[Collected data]
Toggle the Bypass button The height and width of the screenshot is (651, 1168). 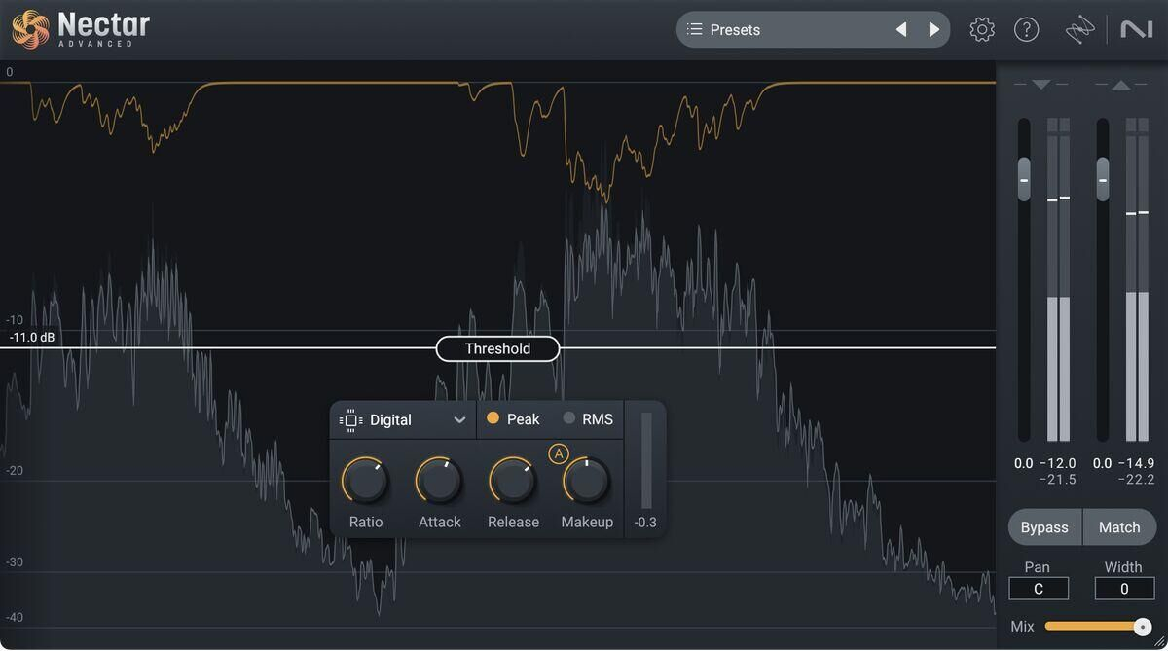[1044, 527]
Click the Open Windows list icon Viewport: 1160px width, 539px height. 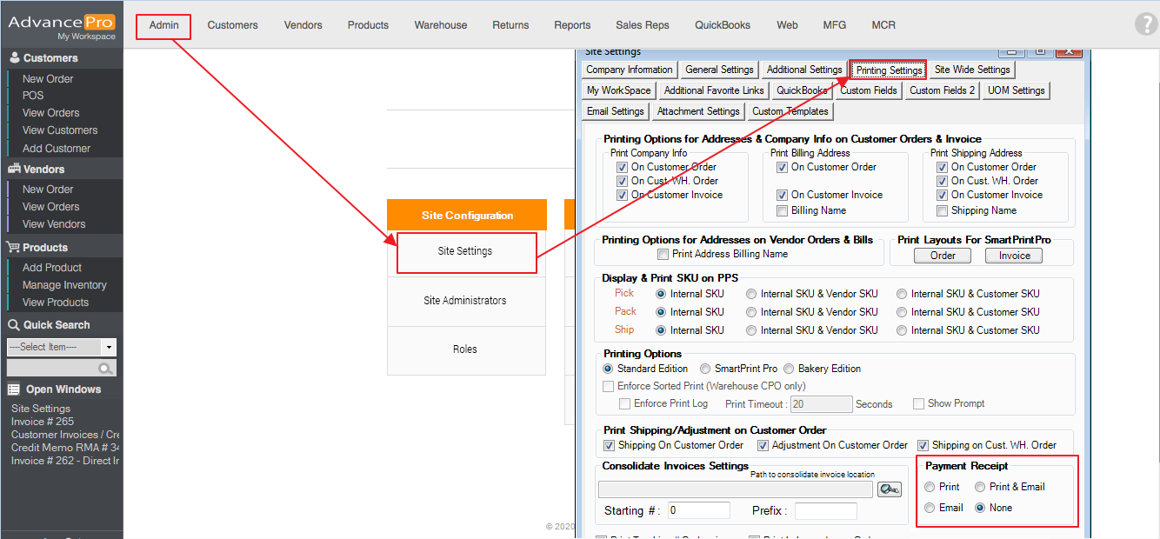[x=14, y=389]
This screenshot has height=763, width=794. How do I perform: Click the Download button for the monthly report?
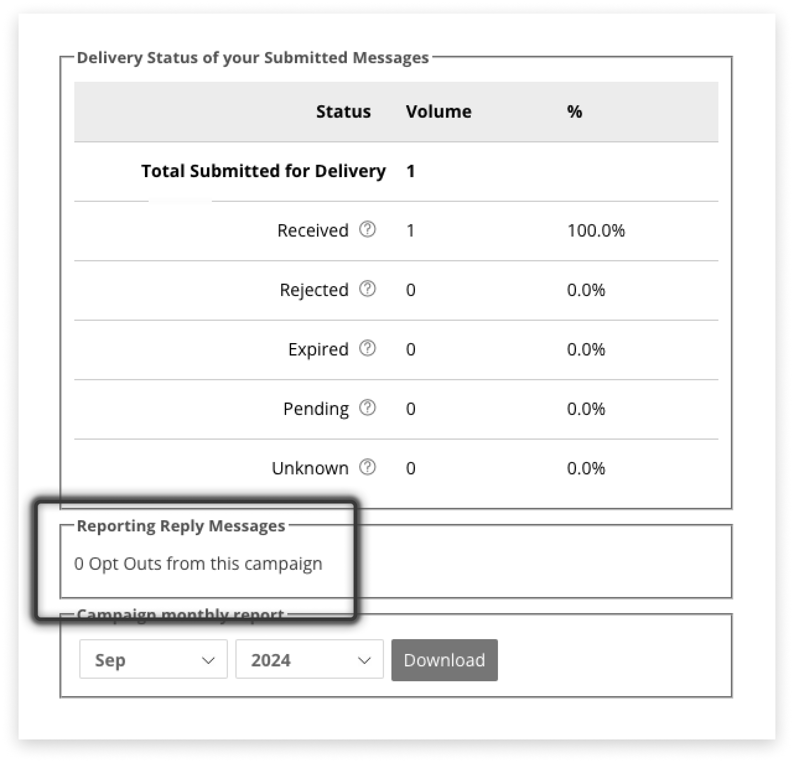coord(444,659)
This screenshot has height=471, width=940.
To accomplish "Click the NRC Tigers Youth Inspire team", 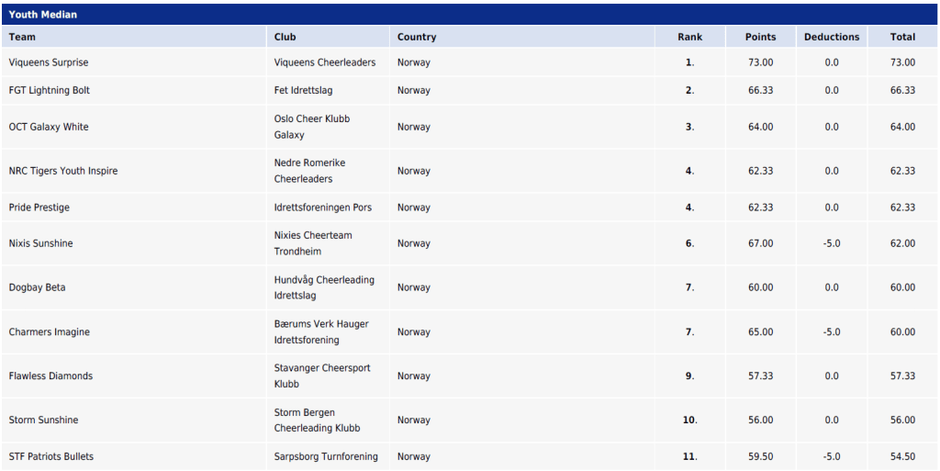I will click(x=63, y=171).
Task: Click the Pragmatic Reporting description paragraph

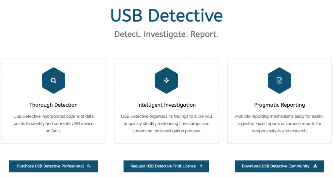Action: tap(280, 123)
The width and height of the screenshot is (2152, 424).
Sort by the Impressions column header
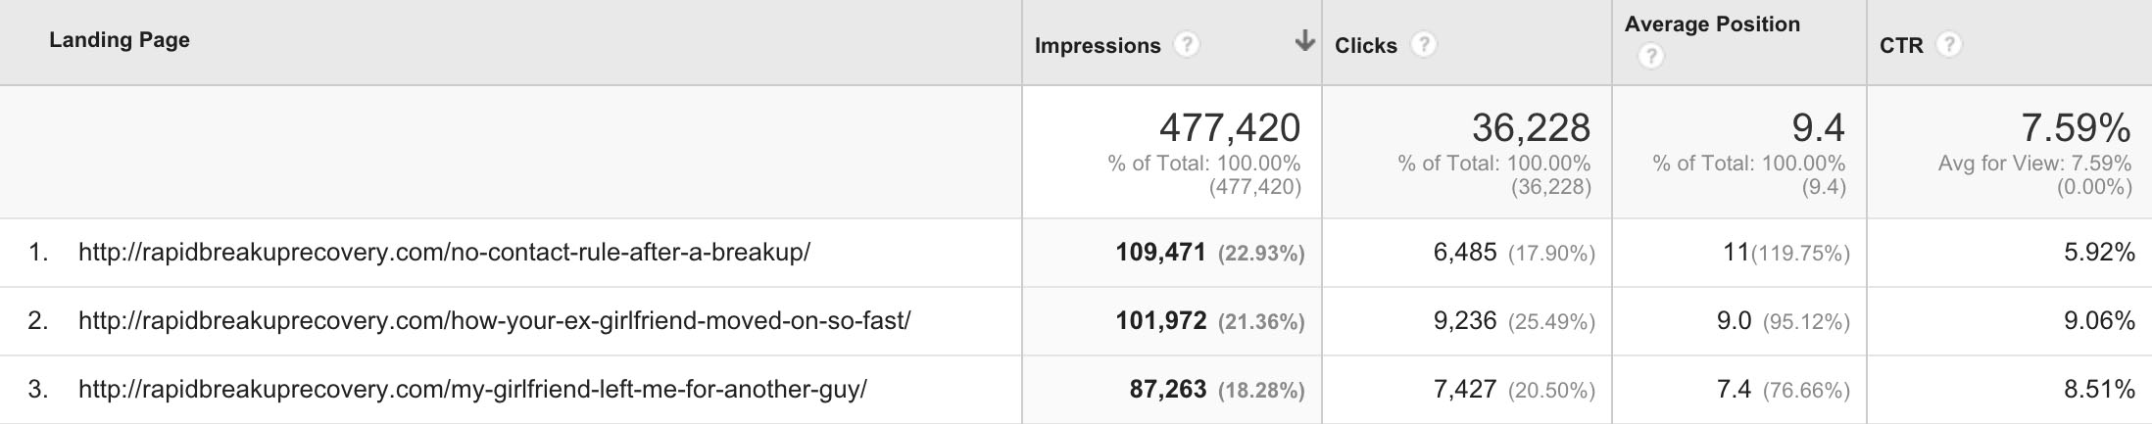(1098, 45)
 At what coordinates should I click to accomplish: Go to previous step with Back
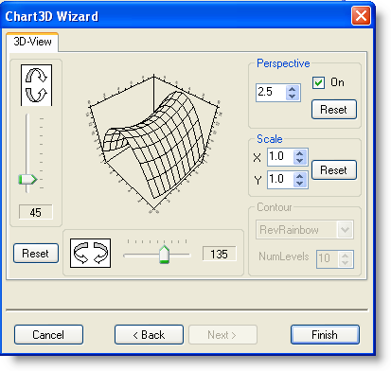(149, 334)
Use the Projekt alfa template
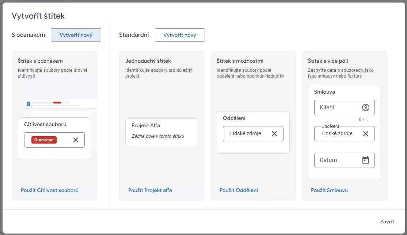The width and height of the screenshot is (407, 235). coord(150,190)
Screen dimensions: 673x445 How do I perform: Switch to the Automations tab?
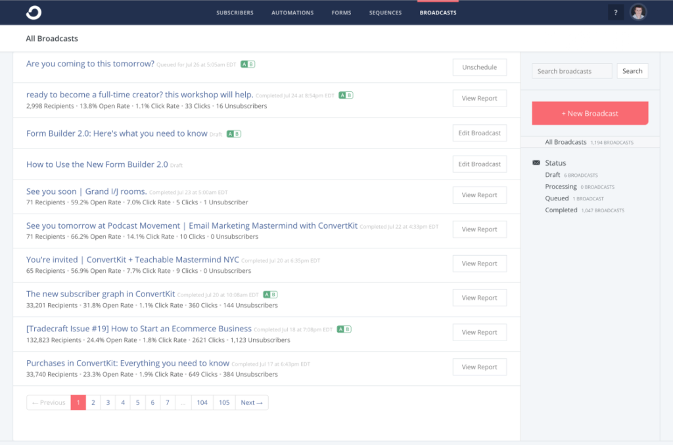click(x=292, y=12)
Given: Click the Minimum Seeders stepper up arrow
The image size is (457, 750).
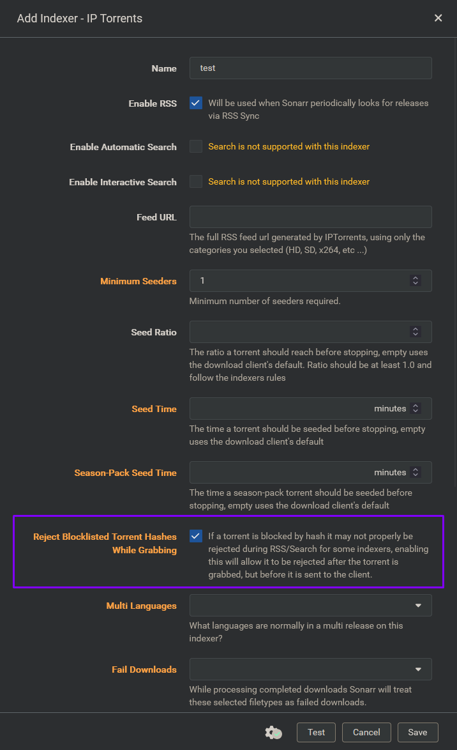Looking at the screenshot, I should 416,277.
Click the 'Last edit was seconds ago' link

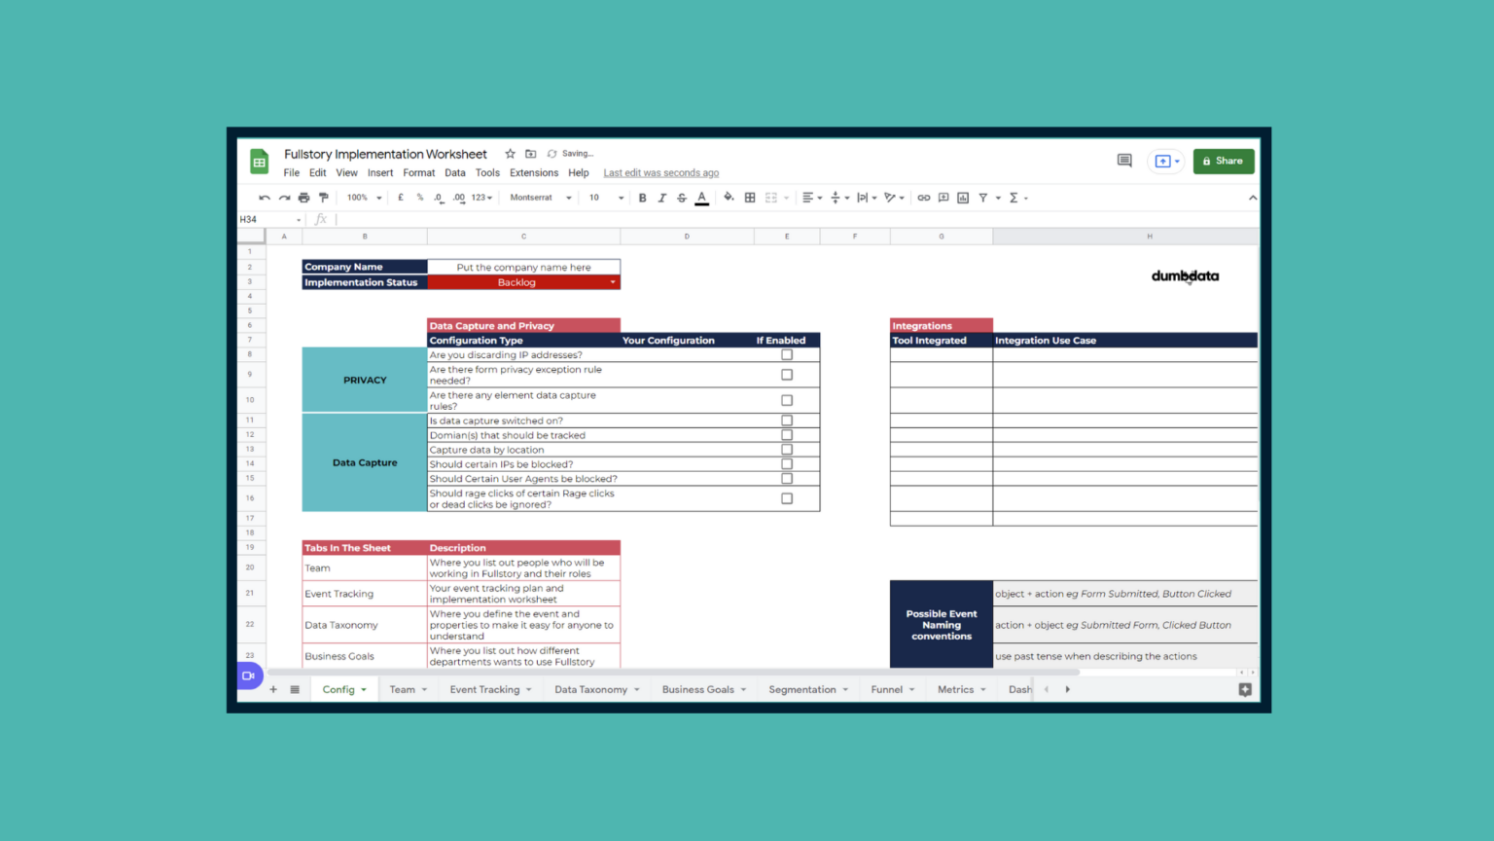coord(660,172)
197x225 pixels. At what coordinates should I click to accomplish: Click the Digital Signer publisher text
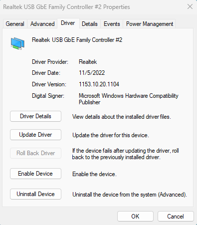tap(129, 99)
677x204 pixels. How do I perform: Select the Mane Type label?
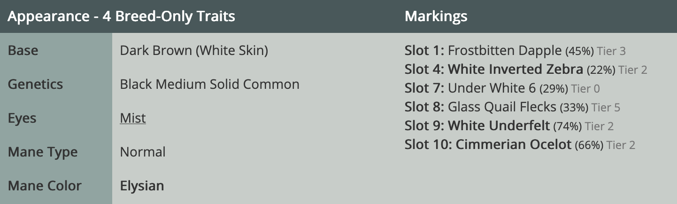point(43,152)
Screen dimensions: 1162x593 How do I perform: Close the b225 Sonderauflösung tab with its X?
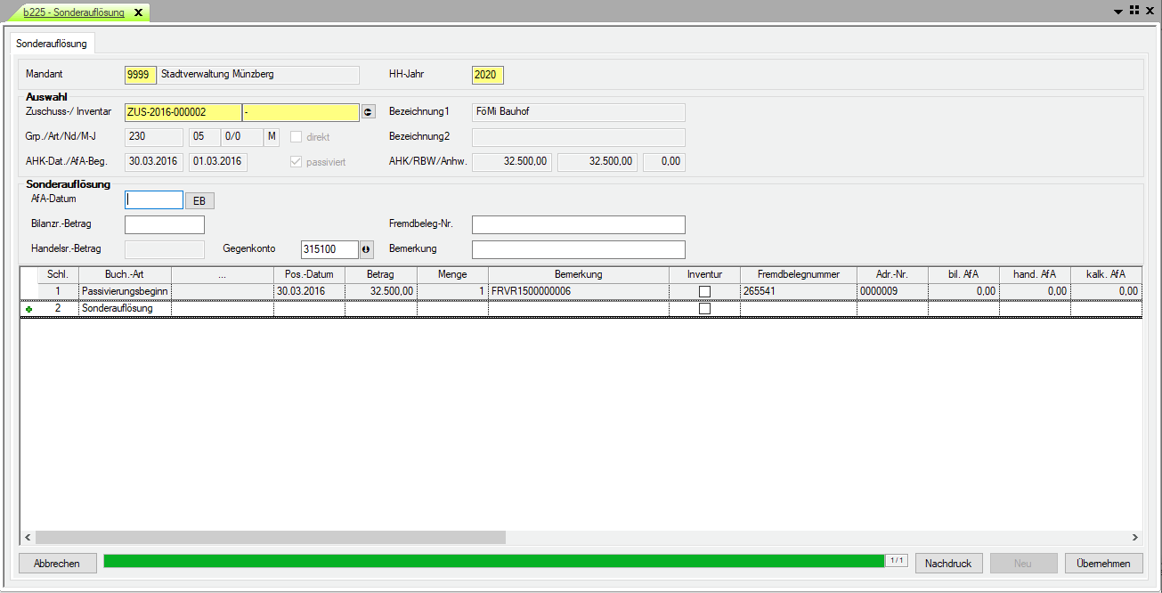138,12
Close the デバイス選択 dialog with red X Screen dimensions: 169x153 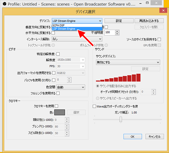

* EXERCISE OBJECTIVE *
The lines to retype begin with the one containing "Screen dimensions: 1162x593" and end with the last line of the records. Reproduce them exactly and omit the pictures.

* EXERCISE OUTPUT *
Screen dimensions: 1162x593 How do I perform: Close the b225 Sonderauflösung tab with its X?
138,12
Close the デバイス選択 dialog with red X Screen dimensions: 169x153 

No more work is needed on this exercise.